A test of confirmatory a priori factor models indicated that all models fit reasonably well, albeit the 4-ability theoretical model fit best. One drawback of the 4-factor model was the estimated correlation of r = 0.90 between the Understanding and Managing domains. The reliabilities of the a priori scales were generally good in both the K = 153 and 111 item sets, but the Connecting Emotions area fell short of conventional standards for reliability, with the α falling at 0.54 for the K = 153 and 0.68 at the K = 111 item sets. The domain was retained, however, because evidence indicated that the corresponding factor likely existed (Mayer et al., 2024) and was therefore better to measure than not. These 111 items formed the starting version of the MSCEIT 2 administered to the normative sample.

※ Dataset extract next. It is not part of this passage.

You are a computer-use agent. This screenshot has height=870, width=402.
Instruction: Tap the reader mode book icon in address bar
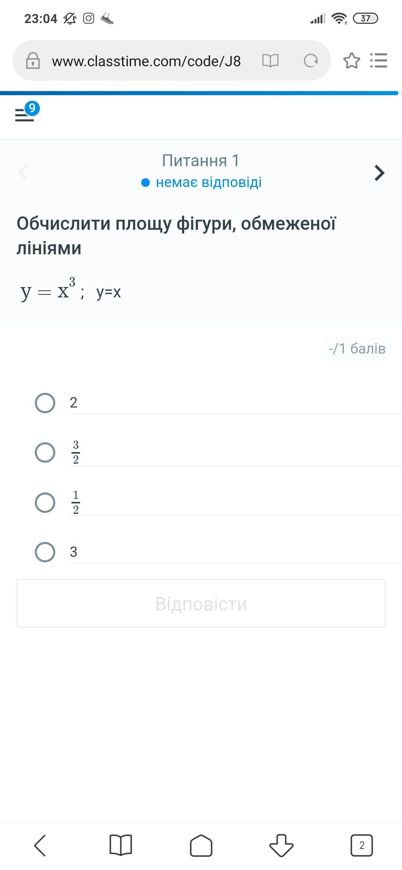[x=270, y=61]
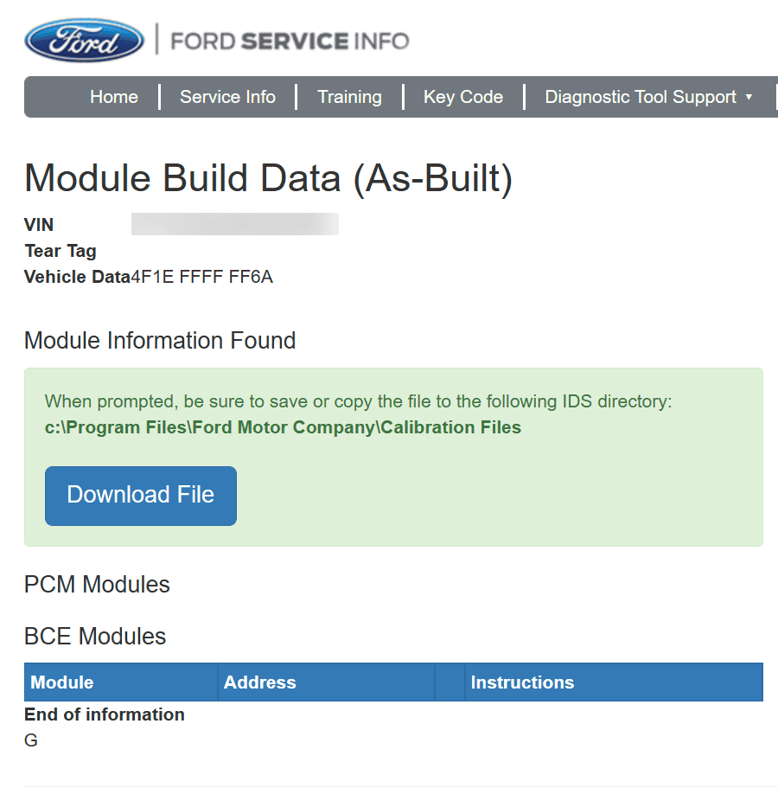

6 Study 4: MSCEIT 2 normative sample test structure, reliability, and test information curve

6.1 Overview and preregistered hypotheses

In Study 4 we analyzed data from a new group of participants who took the K = 111 MSCEIT 2 test items, with the continued purpose of understanding the factor structure of the MSCEIT 2 and the nature of its scales. This information, in turn, informs both its viability as a broad intelligence, and the potential to create factor-valid subscales. In the process, we hoped to finalize an item set, create a measure with meaningful subscales, ensure its fairness, and shorten its length.

Five hypotheses were preregistered on the Open Science Foundation website at https://osf.io/nmp68/, of which the 1st, 2nd, and 5th were tested here. Hypothesis 1 was that the MSCEIT 2 could be described by a 1-factor simple-structure model with fit statistics of RMSEA < 0.06 and CFI and TLI > 0.92. The slightly relaxed criteria for the CFI and TLI values reflected the higher statistical noise expected when analyzing test items as opposed to scales, owing to the larger number of items (e.g., Little et al., 2002, 2013). Hypothesis 2 stated that we would successfully fit 2-, 3-, and 4- a priori factor models to the data, with the caveat that we might encounter fairly high correlations among domains and possibly also Heywood cases (estimated correlations > 1.0). Hypothesis 5, tested on the final form of the MSCEIT 2, was that self-estimated EI scores would correlate r ≤ 0.25 with MSCEIT 2 scores. An additional two hypotheses of the preregistration (3 and 4 in the original document) were not tested here. One was a backup needed only if Hypotheses 1 and 2 both failed; the other concerned ancillary rational scales that are not examined here for reasons of length.

6.2 Materials and method

6.2.1 Sample characteristics

The N = 3,000 normative sample included both Canadian (n = 300) and U.S. constituents (n = 2,700) approximately reflecting the ratio of the two nations’ populations. The overall sample contained equal numbers of women and men and was drawn 20% each from five age ranges: 18 to 29 years, 30s, 40s, 50s, and 60 years or older. The U.S. sample was divided among those who identified as Asian (6%), Black (12%), Hispanic (16%), White (63%) and Other (3%); the Canadian sample identified as 21% Visible minority and 79% Not visible minority (the racial/ethnic group categories used by the Canadian census). The U.S. and Canadian samples, respectively, reflected a range of educational attainment levels that mirrored similar proportions in their national populations: “High School or less” (37 and 35%), “Some college” (30 and 35%), “Bachelors” (21 and 21%), and “Graduate Degree” (12 and 9%). Both samples were approximately representative of their respective nation’s geographical regions, matched within 5% of U.S. 2022 and Canadian 2021 census data (Statistics Canada, 2023; U.S. Census Bureau, 2023, Table S0201).

6.2.2 Sample screening

An initial 15,046 individuals had logged onto the survey of whom 6,180 were eligible to participate and completed most of the survey (see also Mayer et al., 2024 for details). As before, the MSCEIT 2 survey was constructed on Survey Gizmo (now Alchemer) and administered using Prime Panels (e.g., Chandler et al., 2019). Participant recruitment continued until all demographic groups, including cross-tabular criteria (e.g., gender x education) were complete. From those 6,180 participants, 867 cases were removed for signs of poor compliance, including (a) completing the survey in under 12 min, (b) failing one or more attention checks, (c) leaving 10% or more of the questions unanswered, or (d) repeating a single response choice on the MSCEIT 2 more than 50% of the time. After cleaning the data, 5,313 participants with valid protocols remained. The final N = 3,000 were randomly selected from the group to match census quota targets.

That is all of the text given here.